## Exercise requirements
1 > Answer these questions using the passage on Certificate Revocation List validation.
(a) Starting with which version of Hops is CRL validation supported for the RPC servers?
(b) In which file should the configuration properties for CRL validation be placed?
(c) What must also be enabled for CRL validation to work?
2 > Quote the passage on Certificate Revocation List validation from "Certificate Revocation List validation" up to and including "also be enabled.".

## Page extract
--*--

Certificate Revocation List validation

Since version 2.8.2.4 of Hops, Certificate Revocation List (CRL) validation is supported for the RPC servers. The CRL should be placed in publicly available location and it will be fetched periodically by Hops services - ResourceManagers, NameNodes, NodeManagers and DataNodes. Client’s certificate is validated against this CRL and if the certificate has been revoked, the connection is dropped. The configuration properties for CRL validation should be in core-site.xml. To enable CRL validation, RPC TLS should also be enabled.

--*--

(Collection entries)
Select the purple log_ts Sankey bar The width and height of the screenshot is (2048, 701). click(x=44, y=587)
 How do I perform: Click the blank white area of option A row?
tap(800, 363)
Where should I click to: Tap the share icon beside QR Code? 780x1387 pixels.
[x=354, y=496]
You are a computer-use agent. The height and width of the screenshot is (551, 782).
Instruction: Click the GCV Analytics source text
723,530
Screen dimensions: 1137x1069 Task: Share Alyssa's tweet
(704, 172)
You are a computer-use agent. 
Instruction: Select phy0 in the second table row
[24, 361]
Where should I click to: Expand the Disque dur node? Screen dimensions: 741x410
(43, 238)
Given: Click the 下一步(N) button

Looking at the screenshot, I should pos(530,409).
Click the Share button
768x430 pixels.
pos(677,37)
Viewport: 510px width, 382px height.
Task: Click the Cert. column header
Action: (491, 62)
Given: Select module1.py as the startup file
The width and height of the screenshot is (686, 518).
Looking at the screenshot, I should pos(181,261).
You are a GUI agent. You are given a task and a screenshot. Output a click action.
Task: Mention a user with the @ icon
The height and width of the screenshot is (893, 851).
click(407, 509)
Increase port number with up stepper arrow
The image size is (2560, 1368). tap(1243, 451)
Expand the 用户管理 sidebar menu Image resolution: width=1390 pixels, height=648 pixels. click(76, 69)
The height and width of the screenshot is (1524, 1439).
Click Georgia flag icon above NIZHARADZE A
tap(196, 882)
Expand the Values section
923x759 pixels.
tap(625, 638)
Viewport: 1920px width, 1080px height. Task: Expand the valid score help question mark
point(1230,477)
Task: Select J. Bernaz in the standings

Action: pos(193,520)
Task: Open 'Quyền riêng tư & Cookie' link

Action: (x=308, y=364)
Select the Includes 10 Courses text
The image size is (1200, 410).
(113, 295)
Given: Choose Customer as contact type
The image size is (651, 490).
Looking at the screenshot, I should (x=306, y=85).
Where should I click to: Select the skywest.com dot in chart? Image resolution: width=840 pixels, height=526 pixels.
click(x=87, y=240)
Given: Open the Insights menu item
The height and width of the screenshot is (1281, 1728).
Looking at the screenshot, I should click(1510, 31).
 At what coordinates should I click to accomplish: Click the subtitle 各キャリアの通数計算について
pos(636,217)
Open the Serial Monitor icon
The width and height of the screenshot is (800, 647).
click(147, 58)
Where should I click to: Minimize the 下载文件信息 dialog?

--*--

## Solutions to the exercise
1 >
(a) Version 2.8.2.4
(b) core-site.xml
(c) RPC TLS

2 >
Certificate Revocation List validation

Since version 2.8.2.4 of Hops, Certificate Revocation List (CRL) validation is supported for the RPC servers. The CRL should be placed in publicly available location and it will be fetched periodically by Hops services - ResourceManagers, NameNodes, NodeManagers and DataNodes. Client’s certificate is validated against this CRL and if the certificate has been revoked, the connection is dropped. The configuration properties for CRL validation should be in core-site.xml. To enable CRL validation, RPC TLS should also be enabled.